Two terms are key in Schweitzer's framework: the “will-to-live” and “reverence for life”. Both leave much to be desired in terms of clarity, so let's begin with the will-to-live. Schweitzer starts by focusing on his own human condition: he is a life, and that life wills to continue living. Afterward, there is an immediate move to extend the same analysis to all entities that seemly express the same will. This will consists of both a creative faculty as well as destructive. The former holds in the sense that one is disposed toward life in such a manner that new relationships are established between oneself and others that involve assistance in enabling the will-to-live of others to flourish. While the thought of such relations may be inspired by entities and phenomena external to oneself, the activity one engages in to substantiate such relationships is purely an inward struggle, and one cannot rely on external entities to initiate such a constructive force. The will-to-live is destructive in the sense that it is utterly individualistic, and in the struggle to express itself, it overpowers and nullifies other entities that are also trying to express a will-to-live. This is basically the survival aspect of the duality.

While the will-to-live is a motivating drive featuring what appears to be two opposing faculties, having a reverence for life is to view this opposition as an unfortunate enigma in which the destructive aspect is seemingly unavoidable and quite unfavorable. The latter is even more so the case given that the reverence interprets all those with a will-to-live as having equal value. One of Singer's criticisms is that Schweitzer's life itself is nonsensical in that he advocates a reverence for life while being involved in practices that both assist life and take it. Schweitzer is quite aware of this problem and Singer completely misses the point. The framework of the reverence for life is hardly logical, and thus seems problematic as an ethical disposition. The reverence is unique not so much in its nature, which it is, but more so in how uncommon it is. The far more popular notion is to involve oneself in affairs that are practical, and often survivalist. This is not completely problematic for Schweitzer, but becomes an issue when one's concern towards others conflicts with practical discourse.

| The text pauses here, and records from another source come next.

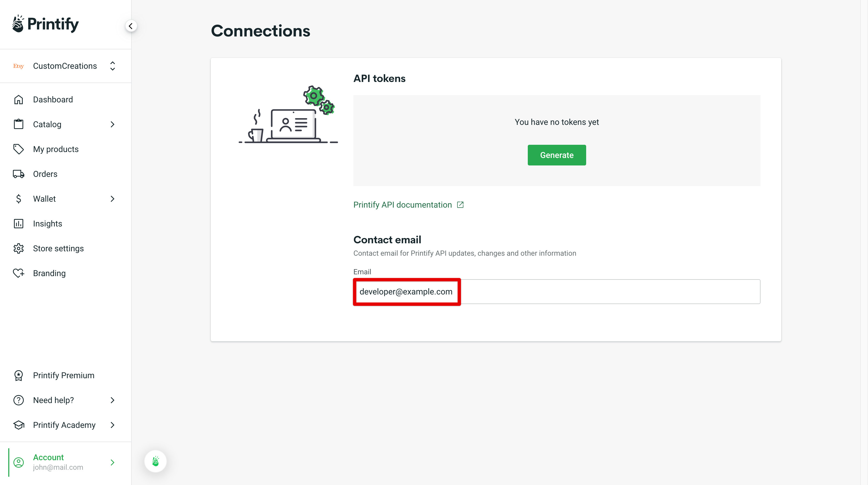Click the Generate token button
This screenshot has width=868, height=485.
pyautogui.click(x=557, y=155)
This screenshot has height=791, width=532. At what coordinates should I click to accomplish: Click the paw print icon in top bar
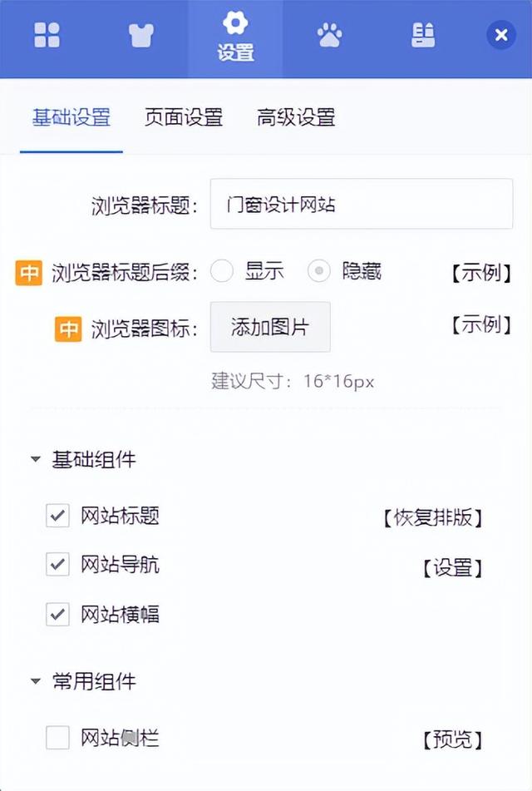329,35
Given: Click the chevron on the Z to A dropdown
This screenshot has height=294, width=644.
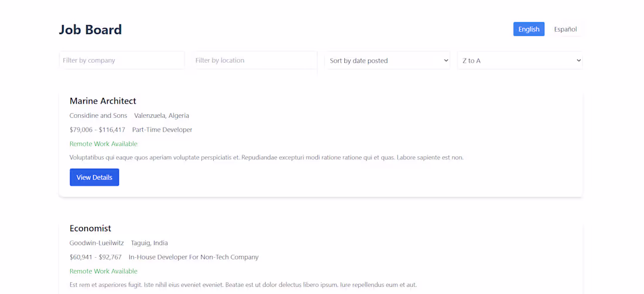Looking at the screenshot, I should [x=578, y=60].
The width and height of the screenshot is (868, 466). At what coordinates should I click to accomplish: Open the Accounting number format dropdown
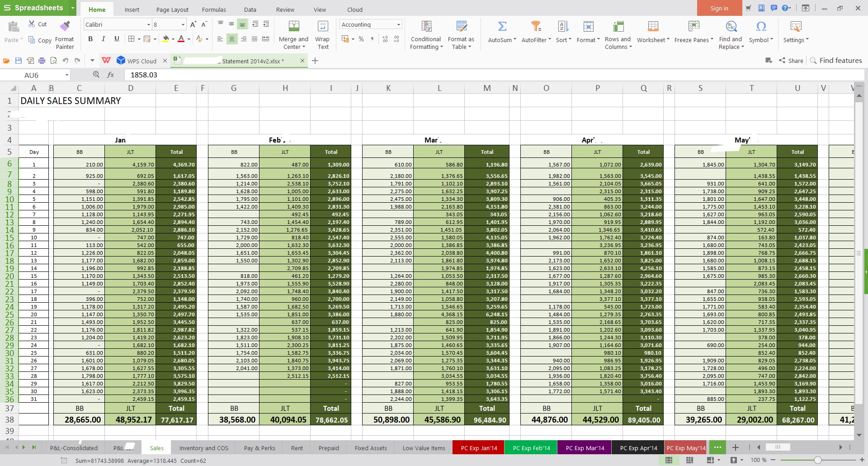click(398, 25)
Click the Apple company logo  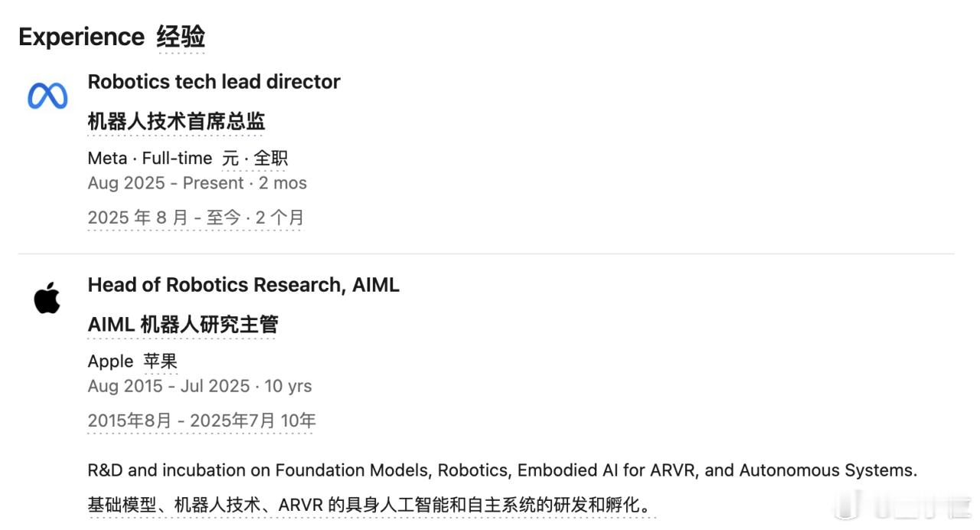[47, 297]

Since such a disposition is to offer active care in regards to others on the grounds that they posses a will-to-live, such devotion must be made also in regards to oneself. In this sense, it is a kind of self-devotion that initiates an ethical concern toward others. The reverence for life views all with the will-to-live as beautiful and worthy of generous enterprise. Anyone who has such reverence is also in a state in which one views oneself as beautiful and worthy of generosity, and the latter is expressed in a way that answers to one's personal calling. Ethics, in Schweitzer's view, is thus a type of self-devotion that involves a reverence to life by acknowledging one's concerns regarding the will-to-live of others. Seeing as the reverence is a self-observing state, one cannot depend on the external world to provide the means to act accordingly, and instead one must rely on oneself to enact the creative faculty of the will-to-live. Given this, one is condemned to be aware of whether or not one is answering one's calling.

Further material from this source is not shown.